WHAT IS EXPECTED: Go through the data below and gather each line containing "marker".

[Stored items]
= Beginning of Section =
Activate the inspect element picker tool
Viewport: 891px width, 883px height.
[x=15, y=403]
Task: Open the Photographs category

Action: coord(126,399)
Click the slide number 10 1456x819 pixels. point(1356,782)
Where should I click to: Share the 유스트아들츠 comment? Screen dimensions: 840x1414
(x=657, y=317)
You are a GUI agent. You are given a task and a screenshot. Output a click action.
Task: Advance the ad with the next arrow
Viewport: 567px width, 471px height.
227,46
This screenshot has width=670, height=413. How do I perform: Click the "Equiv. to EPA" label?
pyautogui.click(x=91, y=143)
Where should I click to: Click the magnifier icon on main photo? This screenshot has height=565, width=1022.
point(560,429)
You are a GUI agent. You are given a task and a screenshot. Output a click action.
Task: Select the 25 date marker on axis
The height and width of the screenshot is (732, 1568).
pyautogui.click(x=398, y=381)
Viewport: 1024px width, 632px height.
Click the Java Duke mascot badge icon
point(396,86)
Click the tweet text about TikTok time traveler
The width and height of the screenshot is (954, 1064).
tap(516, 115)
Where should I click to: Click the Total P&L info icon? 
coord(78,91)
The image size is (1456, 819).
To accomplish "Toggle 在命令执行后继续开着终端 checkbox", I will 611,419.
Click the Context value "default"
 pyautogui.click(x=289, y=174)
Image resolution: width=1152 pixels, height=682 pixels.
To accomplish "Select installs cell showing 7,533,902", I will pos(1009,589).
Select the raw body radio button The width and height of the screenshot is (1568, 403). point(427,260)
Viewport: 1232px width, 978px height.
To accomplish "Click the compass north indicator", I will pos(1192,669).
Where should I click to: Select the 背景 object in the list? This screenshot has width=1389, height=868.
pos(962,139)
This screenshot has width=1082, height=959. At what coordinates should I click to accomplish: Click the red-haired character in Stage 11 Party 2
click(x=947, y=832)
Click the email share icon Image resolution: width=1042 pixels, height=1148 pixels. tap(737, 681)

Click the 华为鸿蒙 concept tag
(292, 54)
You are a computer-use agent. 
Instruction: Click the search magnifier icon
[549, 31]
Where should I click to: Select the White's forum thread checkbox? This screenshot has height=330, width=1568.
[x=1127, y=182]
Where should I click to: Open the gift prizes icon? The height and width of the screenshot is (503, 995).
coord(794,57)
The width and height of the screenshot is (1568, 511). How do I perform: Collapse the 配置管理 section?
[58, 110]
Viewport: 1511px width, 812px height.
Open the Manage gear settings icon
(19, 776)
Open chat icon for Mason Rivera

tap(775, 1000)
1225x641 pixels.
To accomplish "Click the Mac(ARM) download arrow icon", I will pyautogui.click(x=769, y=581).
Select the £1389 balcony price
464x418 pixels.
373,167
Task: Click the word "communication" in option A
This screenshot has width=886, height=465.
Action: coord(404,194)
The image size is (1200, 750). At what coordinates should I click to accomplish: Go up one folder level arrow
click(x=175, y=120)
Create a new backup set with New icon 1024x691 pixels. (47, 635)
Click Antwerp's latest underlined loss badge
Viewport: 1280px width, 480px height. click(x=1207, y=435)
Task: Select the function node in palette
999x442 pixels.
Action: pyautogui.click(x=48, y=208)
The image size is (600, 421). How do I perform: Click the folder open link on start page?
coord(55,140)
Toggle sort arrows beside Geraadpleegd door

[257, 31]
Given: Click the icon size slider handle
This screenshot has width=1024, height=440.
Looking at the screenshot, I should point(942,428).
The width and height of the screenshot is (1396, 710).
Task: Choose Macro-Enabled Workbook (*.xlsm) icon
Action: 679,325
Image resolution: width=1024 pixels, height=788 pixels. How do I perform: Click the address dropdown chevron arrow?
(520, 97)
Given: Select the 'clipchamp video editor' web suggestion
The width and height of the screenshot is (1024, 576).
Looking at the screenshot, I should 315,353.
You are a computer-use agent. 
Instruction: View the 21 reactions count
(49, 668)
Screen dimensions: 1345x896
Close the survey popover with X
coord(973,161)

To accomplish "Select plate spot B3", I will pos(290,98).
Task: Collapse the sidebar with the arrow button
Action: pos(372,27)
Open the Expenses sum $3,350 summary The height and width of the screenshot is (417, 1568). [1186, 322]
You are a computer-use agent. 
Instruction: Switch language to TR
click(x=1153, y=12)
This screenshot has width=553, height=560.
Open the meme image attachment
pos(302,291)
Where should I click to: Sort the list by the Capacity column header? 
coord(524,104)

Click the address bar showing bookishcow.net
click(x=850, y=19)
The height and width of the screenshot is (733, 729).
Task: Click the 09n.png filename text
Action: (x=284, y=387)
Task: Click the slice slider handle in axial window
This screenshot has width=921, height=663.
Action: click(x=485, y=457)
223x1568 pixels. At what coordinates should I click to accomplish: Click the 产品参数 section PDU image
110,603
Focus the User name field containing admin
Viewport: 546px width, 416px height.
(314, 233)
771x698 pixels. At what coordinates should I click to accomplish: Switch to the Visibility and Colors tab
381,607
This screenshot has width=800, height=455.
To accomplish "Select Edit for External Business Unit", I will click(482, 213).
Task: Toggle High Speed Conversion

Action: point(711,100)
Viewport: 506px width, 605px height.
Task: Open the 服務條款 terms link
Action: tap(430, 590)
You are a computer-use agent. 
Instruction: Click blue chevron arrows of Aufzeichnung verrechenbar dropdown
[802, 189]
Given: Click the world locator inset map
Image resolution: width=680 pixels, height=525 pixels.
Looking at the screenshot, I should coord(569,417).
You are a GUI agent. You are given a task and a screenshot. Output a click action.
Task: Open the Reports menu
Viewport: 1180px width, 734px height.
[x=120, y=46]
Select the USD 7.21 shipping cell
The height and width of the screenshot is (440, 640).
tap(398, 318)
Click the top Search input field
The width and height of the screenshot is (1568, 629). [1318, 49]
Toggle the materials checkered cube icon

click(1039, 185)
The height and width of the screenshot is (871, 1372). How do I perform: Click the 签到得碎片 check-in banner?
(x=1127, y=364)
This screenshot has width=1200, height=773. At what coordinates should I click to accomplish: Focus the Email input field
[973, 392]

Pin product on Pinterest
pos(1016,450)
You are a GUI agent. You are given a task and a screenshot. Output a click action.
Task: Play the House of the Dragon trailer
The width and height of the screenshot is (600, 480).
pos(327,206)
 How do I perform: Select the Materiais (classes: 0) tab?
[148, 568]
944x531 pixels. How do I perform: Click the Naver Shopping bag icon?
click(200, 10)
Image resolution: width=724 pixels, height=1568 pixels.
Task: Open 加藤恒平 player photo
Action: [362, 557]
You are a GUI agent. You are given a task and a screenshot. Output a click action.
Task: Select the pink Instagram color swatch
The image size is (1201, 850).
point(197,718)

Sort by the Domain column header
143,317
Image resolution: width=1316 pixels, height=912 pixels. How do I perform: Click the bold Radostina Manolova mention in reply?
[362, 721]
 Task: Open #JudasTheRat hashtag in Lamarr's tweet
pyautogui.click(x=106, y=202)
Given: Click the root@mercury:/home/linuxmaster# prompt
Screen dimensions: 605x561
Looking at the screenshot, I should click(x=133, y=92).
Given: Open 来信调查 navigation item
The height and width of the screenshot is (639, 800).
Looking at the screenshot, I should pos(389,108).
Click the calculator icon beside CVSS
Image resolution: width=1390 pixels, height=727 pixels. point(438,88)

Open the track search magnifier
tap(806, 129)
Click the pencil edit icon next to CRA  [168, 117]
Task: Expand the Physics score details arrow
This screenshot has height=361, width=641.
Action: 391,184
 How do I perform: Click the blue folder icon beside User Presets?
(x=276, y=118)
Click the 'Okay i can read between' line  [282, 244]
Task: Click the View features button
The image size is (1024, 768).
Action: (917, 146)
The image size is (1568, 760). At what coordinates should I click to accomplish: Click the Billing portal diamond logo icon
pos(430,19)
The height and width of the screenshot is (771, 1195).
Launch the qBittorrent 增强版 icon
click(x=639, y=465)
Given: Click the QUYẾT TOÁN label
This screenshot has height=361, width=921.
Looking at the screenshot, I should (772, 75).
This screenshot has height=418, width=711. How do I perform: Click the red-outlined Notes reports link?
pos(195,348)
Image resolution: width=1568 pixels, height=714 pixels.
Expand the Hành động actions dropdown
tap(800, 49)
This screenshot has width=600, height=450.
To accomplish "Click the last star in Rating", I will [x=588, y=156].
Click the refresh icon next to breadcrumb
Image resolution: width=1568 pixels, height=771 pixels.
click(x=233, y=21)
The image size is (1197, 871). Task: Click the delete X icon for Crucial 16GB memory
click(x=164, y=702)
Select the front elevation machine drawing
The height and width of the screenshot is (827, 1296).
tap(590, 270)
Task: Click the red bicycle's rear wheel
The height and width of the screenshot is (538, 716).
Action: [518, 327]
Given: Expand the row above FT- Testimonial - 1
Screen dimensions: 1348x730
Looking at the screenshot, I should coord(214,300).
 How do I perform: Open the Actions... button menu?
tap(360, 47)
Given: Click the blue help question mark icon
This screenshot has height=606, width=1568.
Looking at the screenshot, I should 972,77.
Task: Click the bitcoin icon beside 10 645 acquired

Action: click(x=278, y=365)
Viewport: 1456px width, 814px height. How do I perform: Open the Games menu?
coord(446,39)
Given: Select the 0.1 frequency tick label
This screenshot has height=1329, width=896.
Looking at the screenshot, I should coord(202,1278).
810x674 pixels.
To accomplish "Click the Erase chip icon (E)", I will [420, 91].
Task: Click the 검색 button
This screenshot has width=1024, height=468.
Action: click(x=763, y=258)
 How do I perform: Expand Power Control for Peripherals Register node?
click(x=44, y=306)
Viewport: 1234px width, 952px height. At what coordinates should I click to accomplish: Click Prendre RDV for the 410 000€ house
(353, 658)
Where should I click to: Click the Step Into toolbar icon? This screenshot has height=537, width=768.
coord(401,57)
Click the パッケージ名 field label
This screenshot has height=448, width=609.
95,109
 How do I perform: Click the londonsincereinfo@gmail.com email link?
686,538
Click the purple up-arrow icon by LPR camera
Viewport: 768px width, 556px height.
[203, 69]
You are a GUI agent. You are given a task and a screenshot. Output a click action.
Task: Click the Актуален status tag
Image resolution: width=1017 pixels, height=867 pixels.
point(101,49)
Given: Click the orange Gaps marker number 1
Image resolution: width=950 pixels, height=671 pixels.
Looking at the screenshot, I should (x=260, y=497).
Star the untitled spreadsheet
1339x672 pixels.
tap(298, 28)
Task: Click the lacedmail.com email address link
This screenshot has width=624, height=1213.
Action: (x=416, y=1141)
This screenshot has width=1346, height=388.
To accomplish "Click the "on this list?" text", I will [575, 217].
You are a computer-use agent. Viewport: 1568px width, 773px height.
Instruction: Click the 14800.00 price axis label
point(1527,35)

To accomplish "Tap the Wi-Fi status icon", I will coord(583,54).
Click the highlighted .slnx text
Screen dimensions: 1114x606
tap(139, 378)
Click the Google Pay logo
= End of Section =
ANSWER BOX:
Task: Select the 25 date marker on axis
Given: Click the orange Gaps marker number 1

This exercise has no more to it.